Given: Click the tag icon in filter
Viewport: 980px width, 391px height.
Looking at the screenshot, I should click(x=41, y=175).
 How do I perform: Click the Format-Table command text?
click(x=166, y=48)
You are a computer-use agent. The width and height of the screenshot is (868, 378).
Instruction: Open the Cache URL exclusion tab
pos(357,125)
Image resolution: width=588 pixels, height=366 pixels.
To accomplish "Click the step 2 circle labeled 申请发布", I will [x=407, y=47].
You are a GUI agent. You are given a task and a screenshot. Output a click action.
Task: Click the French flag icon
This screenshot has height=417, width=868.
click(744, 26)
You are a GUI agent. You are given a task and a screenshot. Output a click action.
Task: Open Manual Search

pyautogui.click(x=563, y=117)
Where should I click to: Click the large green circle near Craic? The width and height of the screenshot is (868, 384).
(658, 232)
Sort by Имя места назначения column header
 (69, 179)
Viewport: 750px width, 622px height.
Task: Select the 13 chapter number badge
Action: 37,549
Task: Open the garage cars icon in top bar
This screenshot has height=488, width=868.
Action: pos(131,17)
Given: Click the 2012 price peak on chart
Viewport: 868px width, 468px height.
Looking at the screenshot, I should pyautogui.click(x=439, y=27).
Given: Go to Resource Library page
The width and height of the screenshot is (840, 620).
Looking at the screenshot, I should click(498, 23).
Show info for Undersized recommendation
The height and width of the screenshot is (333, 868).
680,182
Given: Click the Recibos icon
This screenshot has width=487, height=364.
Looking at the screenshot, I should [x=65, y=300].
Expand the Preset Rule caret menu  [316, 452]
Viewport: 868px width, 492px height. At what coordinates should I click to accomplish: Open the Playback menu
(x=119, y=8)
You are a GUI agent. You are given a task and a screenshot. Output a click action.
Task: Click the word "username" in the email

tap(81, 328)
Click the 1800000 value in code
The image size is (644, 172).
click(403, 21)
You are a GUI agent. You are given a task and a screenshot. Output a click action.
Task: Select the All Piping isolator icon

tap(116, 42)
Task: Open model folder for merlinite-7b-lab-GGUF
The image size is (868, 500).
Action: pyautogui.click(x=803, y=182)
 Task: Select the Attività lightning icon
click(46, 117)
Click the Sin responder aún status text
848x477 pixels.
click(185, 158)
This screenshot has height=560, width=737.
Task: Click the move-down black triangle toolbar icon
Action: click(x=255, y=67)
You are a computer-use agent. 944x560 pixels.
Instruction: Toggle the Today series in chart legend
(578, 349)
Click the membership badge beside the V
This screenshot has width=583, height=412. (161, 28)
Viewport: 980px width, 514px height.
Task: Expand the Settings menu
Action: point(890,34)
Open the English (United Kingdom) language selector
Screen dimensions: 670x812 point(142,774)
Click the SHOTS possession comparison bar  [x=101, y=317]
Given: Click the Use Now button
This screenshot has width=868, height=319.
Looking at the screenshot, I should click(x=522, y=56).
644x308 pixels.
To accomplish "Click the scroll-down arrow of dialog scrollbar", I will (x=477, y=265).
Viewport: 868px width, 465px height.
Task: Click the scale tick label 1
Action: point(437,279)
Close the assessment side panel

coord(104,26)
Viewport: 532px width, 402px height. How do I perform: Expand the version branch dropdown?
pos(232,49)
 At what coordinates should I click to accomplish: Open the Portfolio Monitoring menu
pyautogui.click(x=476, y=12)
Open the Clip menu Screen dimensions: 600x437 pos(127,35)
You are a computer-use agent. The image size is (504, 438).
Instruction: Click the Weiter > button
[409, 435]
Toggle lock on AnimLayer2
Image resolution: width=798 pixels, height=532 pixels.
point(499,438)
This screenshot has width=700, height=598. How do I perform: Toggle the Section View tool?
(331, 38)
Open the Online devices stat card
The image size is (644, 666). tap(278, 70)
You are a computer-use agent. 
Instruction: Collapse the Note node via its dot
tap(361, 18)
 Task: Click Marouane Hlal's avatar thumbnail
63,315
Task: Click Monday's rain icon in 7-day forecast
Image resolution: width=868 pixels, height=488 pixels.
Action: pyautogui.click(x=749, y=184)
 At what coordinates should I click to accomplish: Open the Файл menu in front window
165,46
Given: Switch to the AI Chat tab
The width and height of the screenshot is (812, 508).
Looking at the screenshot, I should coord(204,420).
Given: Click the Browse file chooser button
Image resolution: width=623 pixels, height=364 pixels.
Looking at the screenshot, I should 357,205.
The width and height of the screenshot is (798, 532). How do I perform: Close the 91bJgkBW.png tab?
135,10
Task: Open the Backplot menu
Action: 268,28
----
## [EXERCISE AIM]
Wherever the word "computer" appears in the listing above, copy that line.

## [YOUR SOLUTION]
You are a computer-use agent. The width and height of the screenshot is (868, 378).
You are a computer-use agent. 944x560 pixels.
You are a computer-use agent. The image size is (504, 438).
You are a computer-use agent. 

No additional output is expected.